_Task brief_
Rewrite the rows below as a numbered list, skipping any blank lines and omitting the pictures.

_Entries_
START
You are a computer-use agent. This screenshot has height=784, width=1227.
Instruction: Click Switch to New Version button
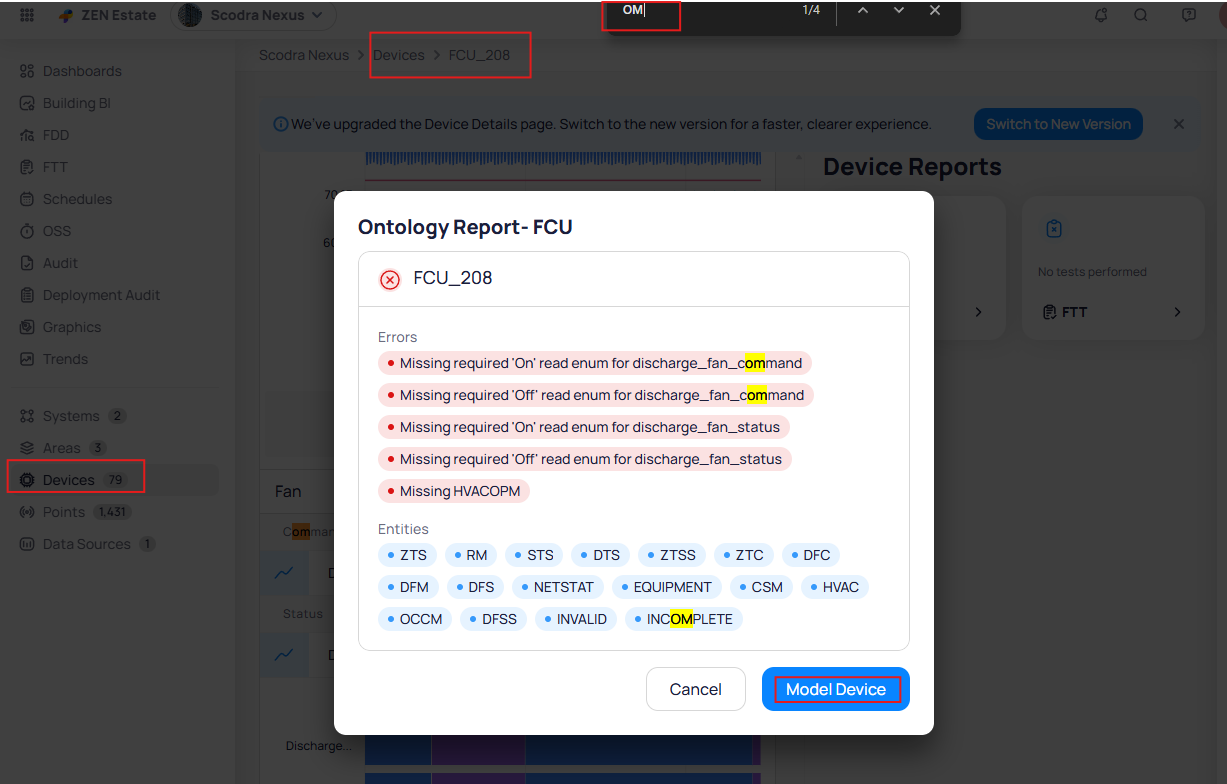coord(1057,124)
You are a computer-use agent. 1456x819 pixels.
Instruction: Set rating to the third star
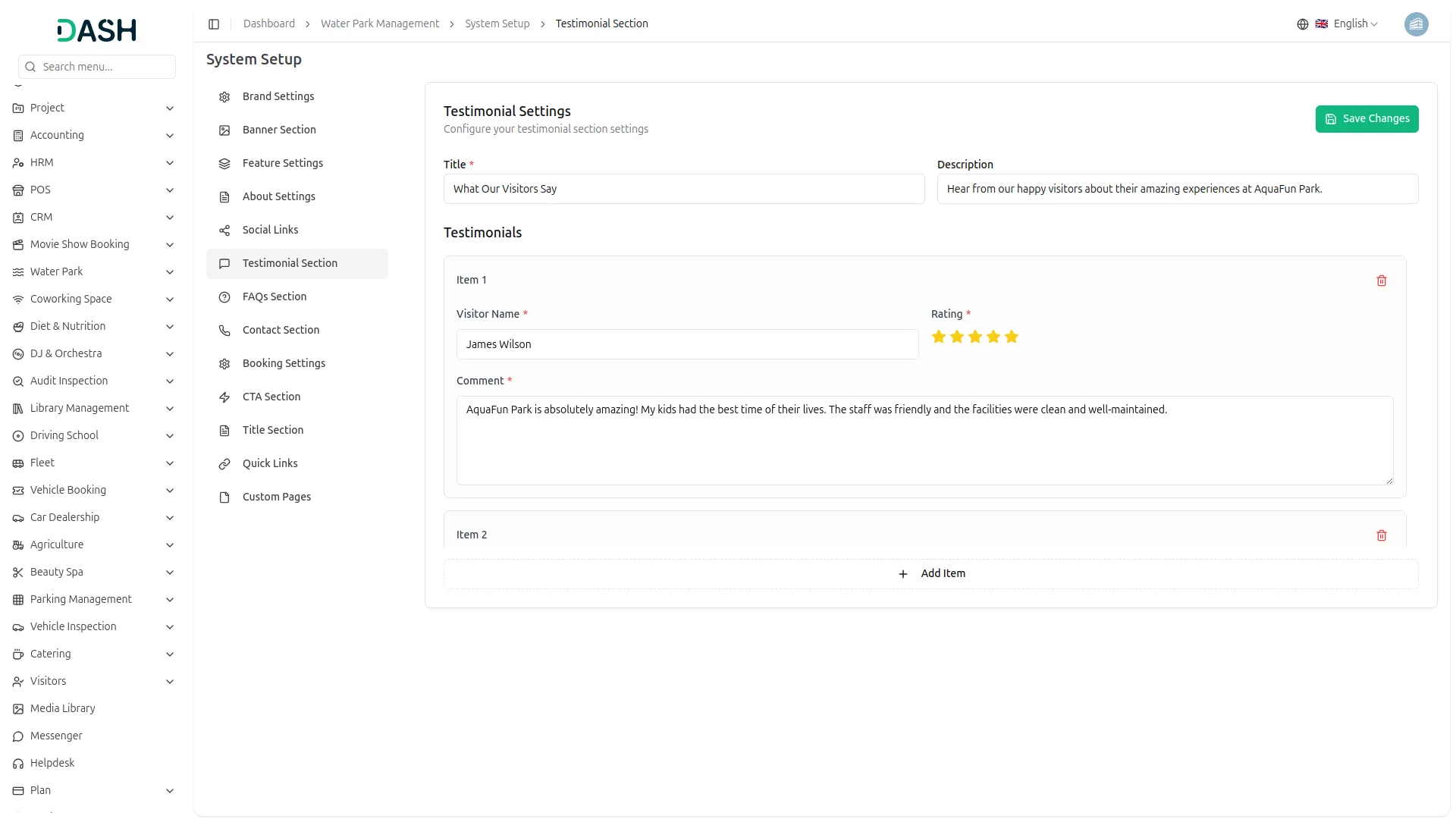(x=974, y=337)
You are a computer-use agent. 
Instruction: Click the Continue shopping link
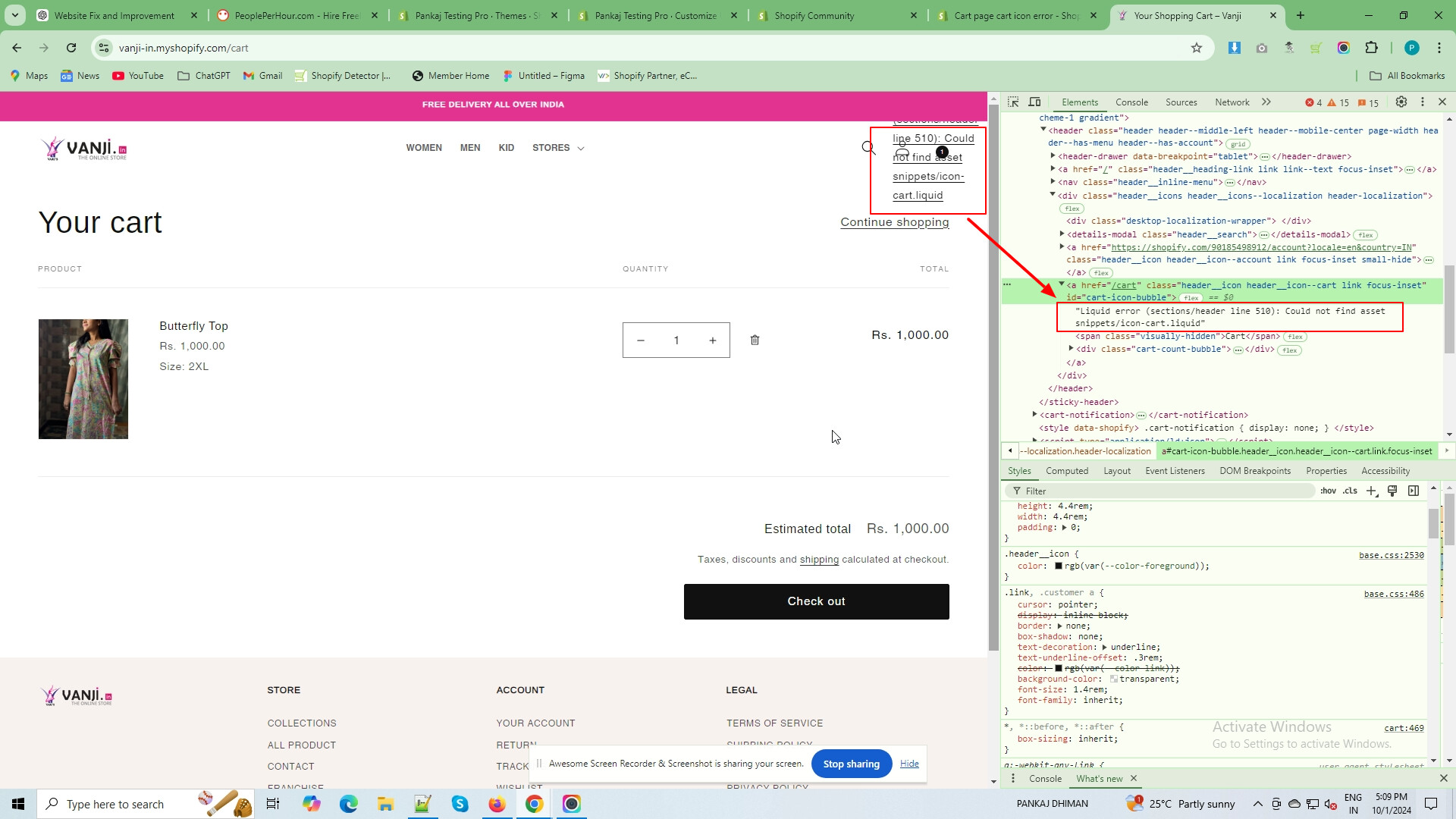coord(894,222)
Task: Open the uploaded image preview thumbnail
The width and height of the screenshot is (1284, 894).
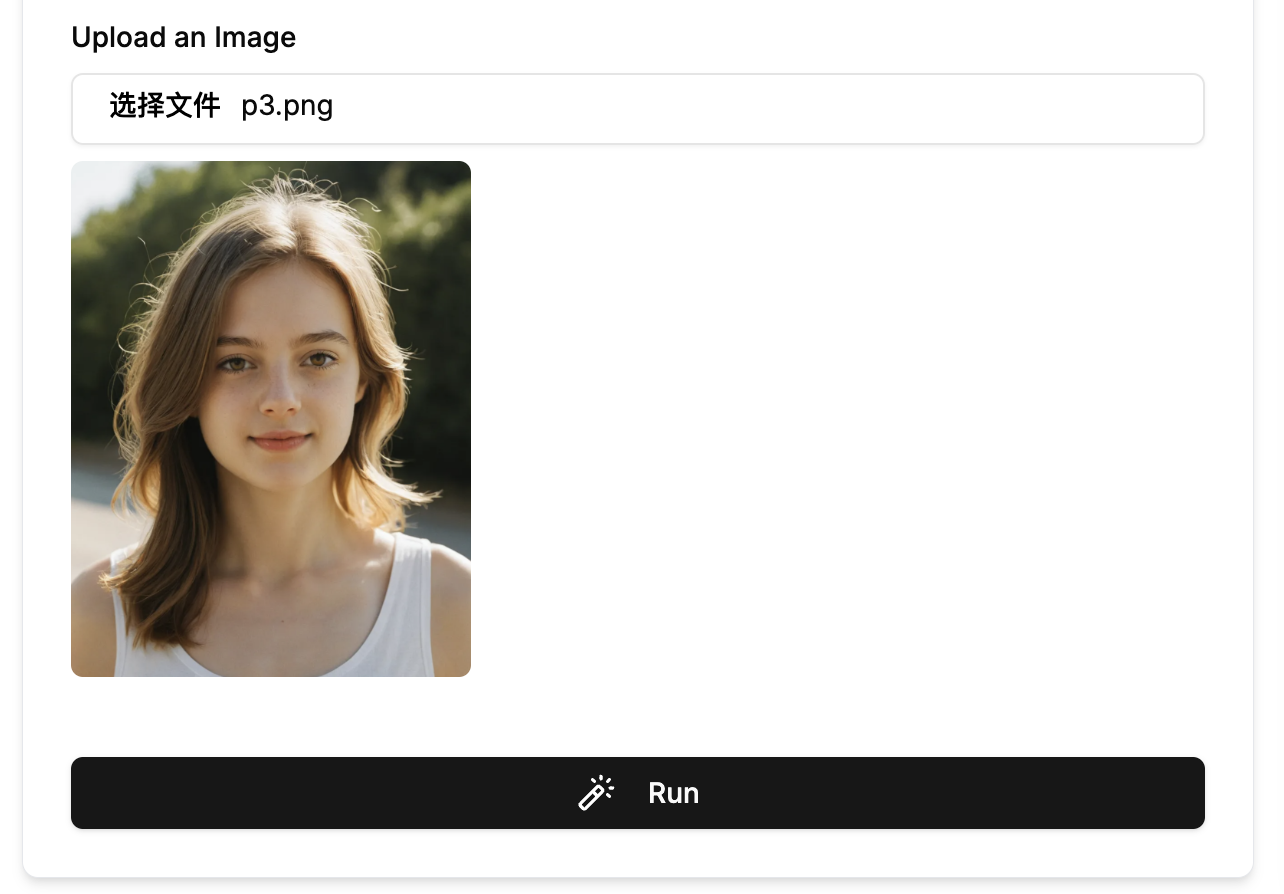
END
_Result_
1. You are a computer-use agent. This screenshot has height=784, width=1227.
2. Instruction: Click Switch to New Version button
3. coord(1057,124)
4. You are a computer-use agent. 1456x819 pixels.
5. Instruction: Set rating to the third star
6. (x=974, y=337)
7. You are a computer-use agent. 
8. Instruction: Click the Continue shopping link
9. coord(894,222)
10. Task: Open the uploaded image preview thumbnail
11. The width and height of the screenshot is (1284, 894).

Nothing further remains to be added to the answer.